Supreme Court sides with vaping industry in rejecting FDA venue challenge

The Supreme Court delivered a win for the vaping industry on Friday, denying the Food and Drug Administration’s (FDA) effort to control where companies can dispute product marketing rejections.

Authored by Justice Amy Coney Barrett, the 7-2 decision allows R.J. Reynolds Vapor Company to continue its case in the 5th U.S. Circuit Court of Appeals. Known as the country’s most conservative appeals court, this venue is where the company aims to sell its “Vuse Alto” flavored e-cigarette products through a lawsuit with retailers.

While the 5th Circuit has previously been more supportive of the industry, challenges remain.
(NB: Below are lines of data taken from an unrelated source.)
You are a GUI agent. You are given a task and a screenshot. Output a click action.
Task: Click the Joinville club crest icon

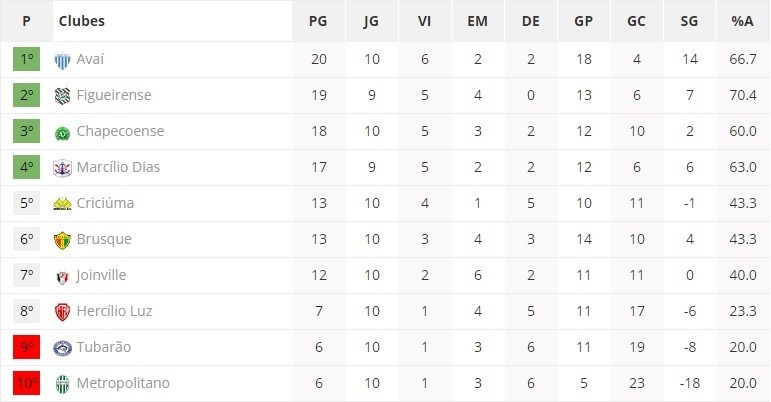[x=62, y=278]
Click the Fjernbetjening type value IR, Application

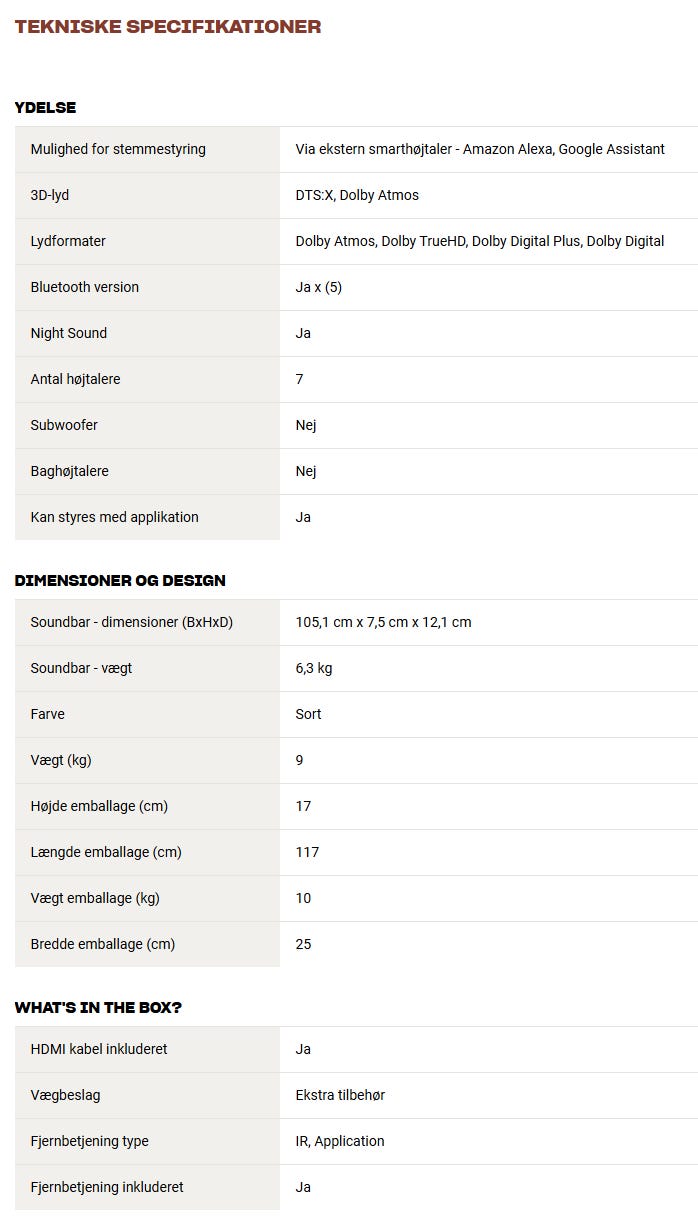(340, 1141)
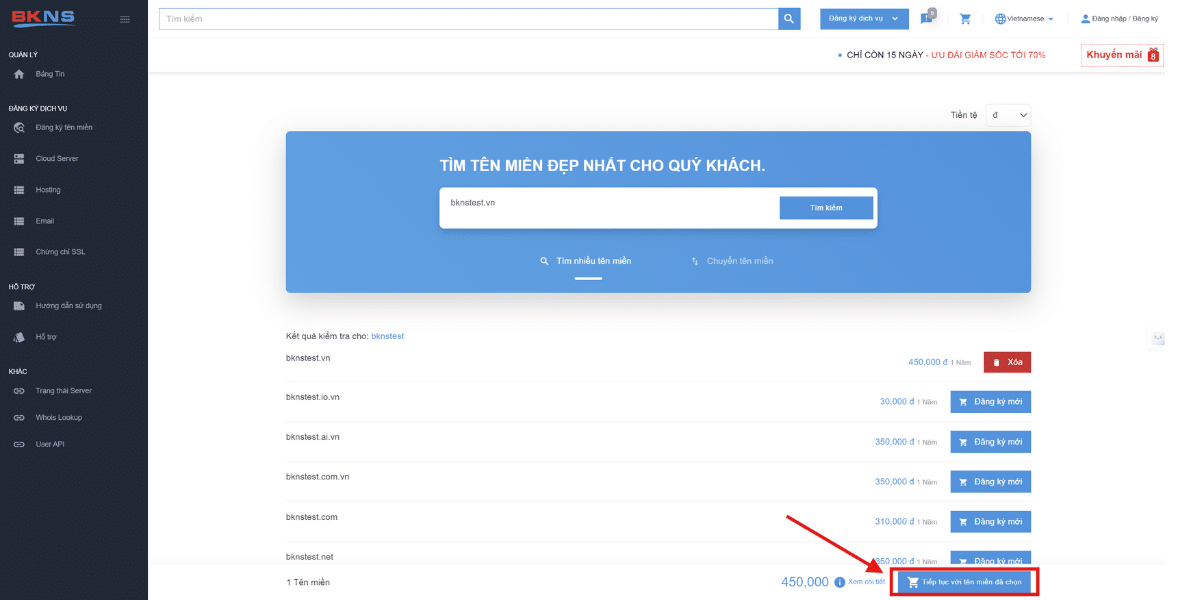Image resolution: width=1200 pixels, height=600 pixels.
Task: Click the Cloud Server sidebar icon
Action: [19, 159]
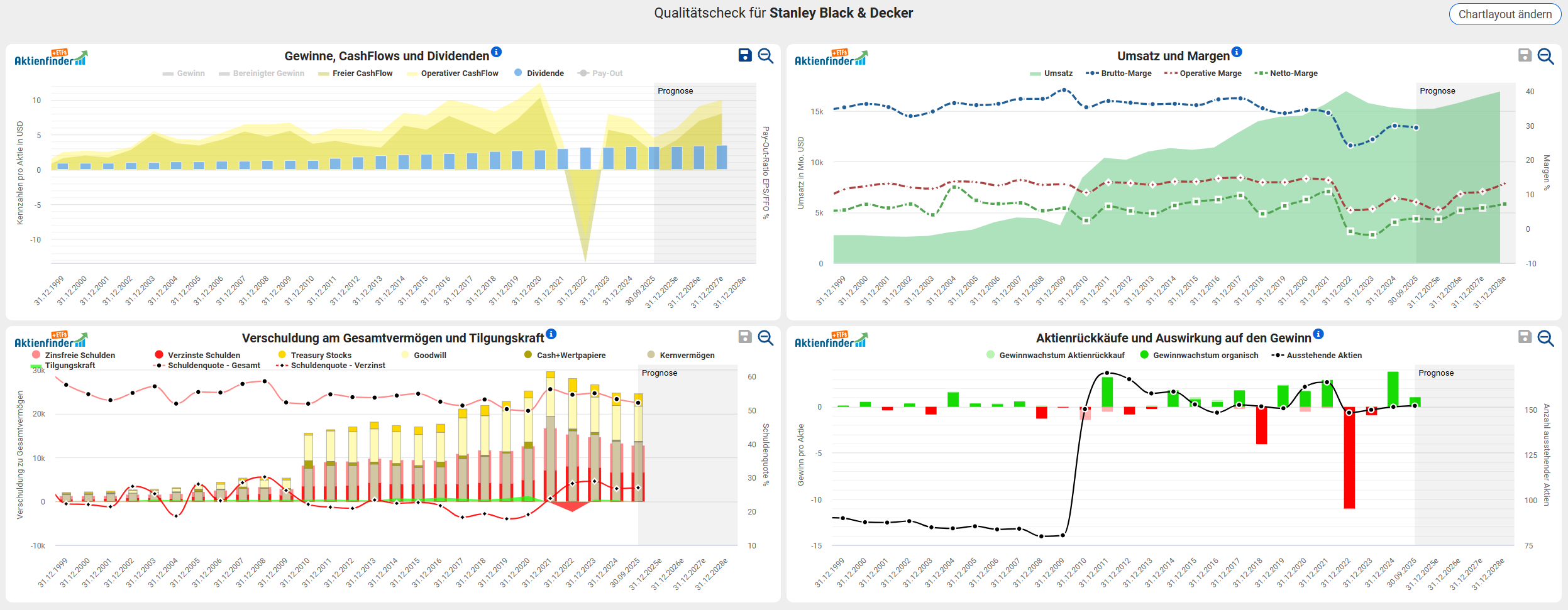Click Aktienfinder logo in top-left chart
This screenshot has height=610, width=1568.
point(51,58)
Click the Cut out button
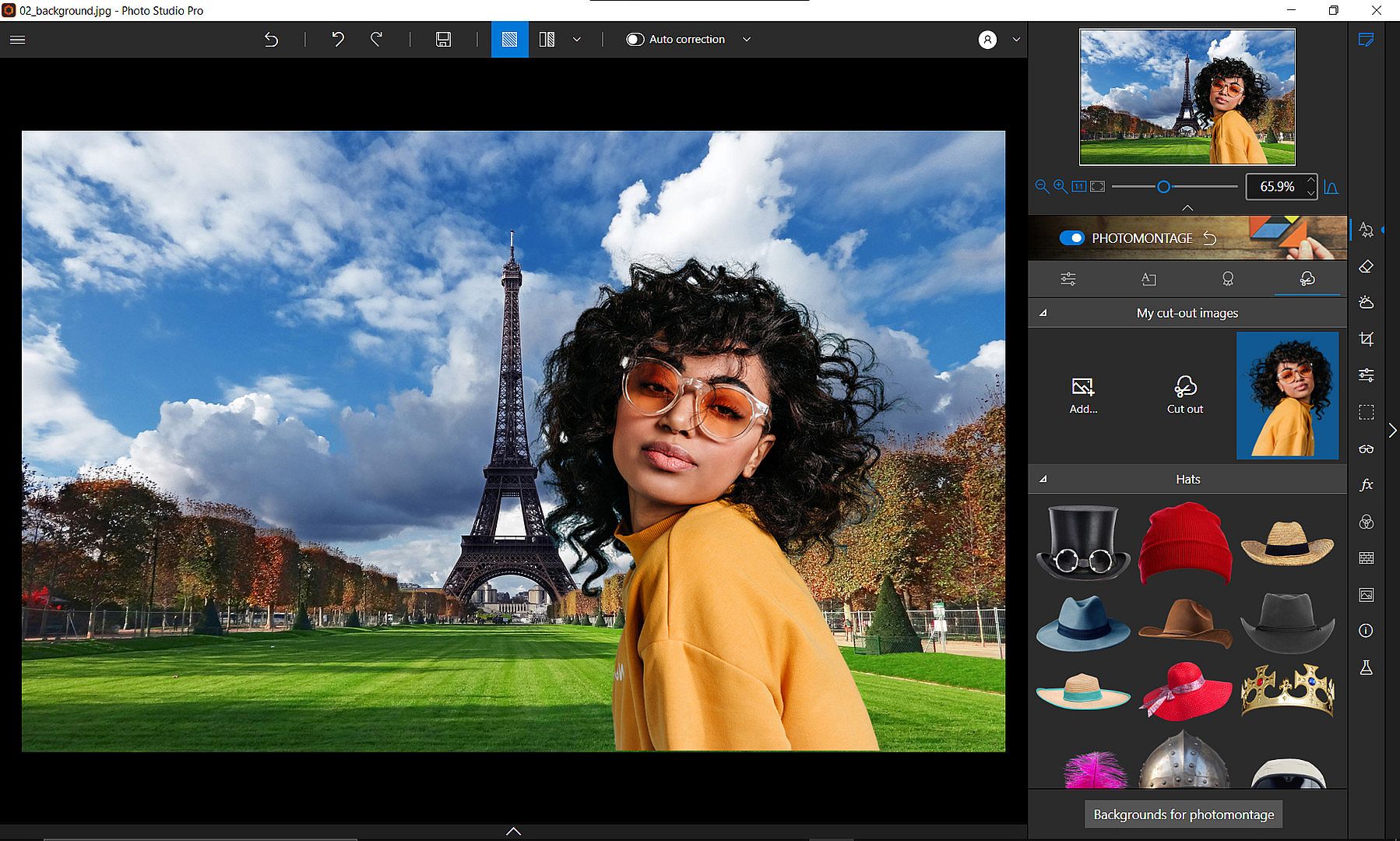The image size is (1400, 841). pos(1184,394)
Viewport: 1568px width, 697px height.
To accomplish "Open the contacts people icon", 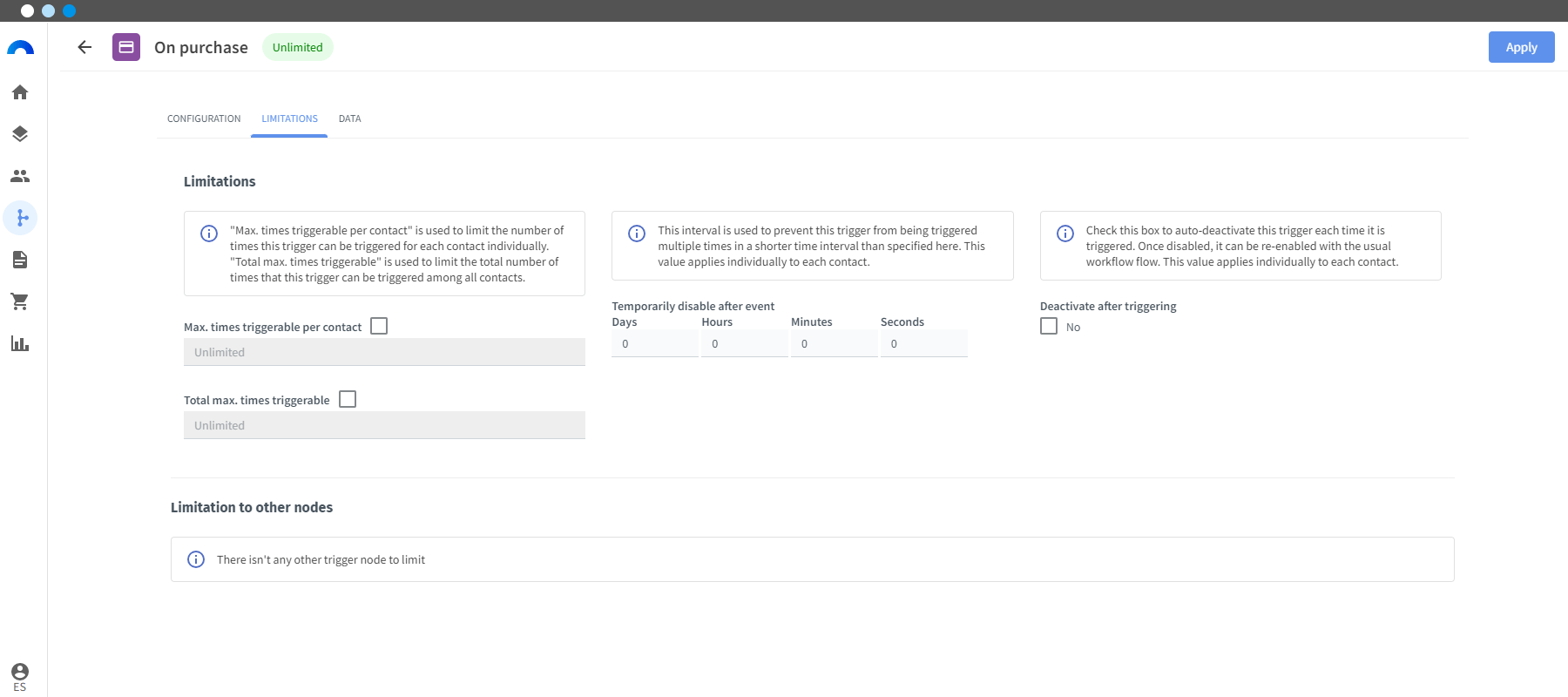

The justices had earlier criticized the 5th Circuit’s stance in a related matter, signaling potential difficulties ahead for the company.

Two of the court’s liberal justices, Ketanji Brown Jackson and Sonia Sotomayor, dissented from Friday’s decision. 

Under federal law, “any person adversely affected” by the FDA denying a tobacco or e-cigarette marketing application can petition the federal appeals court in Washington, D.C., or where they have their principal place of business. 

R.J. Reynolds is based in North Carolina, which is covered by the 4th U.S. Circuit Court of Appeals. But both that court and the one in D.C. have rejected the company’s legal theory that the FDA acted arbitrarily and capriciously in denying the authorization because it changed the evidentiary standard. 

The 5th Circuit, however, which covers Louisiana, Mississippi and Texas, has been more friendly to the industry.  

So the company sought review there, joined by a Texas retail store that sells Vuse Alto products and a Mississippi trade association of gas stations and convenience stores. The Supreme Court agreed to hear the federal government’s appeal after the 5th Circuit refused to transfer the case. 

“Because Avail Vapor and the trade association have their principal places of business in Texas and Mississippi, respectively, they could both file in the Fifth Circuit. So when it denied the FDA’s motion to dismiss or transfer, the Fifth Circuit correctly concluded that at least one proper petitioner had venue,” Barrett wrote. 

In dissent, Jackson said the statute does not allow retailers to sue.

“And, here, all the usual tools of statutory interpretation point in the same direction: Congress established a detailed scheme for manufacturers to obtain authorization to market new tobacco products—a scheme within which retailers have no rights and play no role—and, in the context of that scheme, Congress provided a cause of action for the protection of the manufacturers’ statutorily created interests,” Jackson wrote.

The case now returns to the lower courts, but the companies may still face a steep path to getting their product approved. In another case decided earlier this term, the Supreme Court found the FDA acted lawfully in rejecting two other vaping companies’ applications, reversing the 5th Circuit’s contrary decision.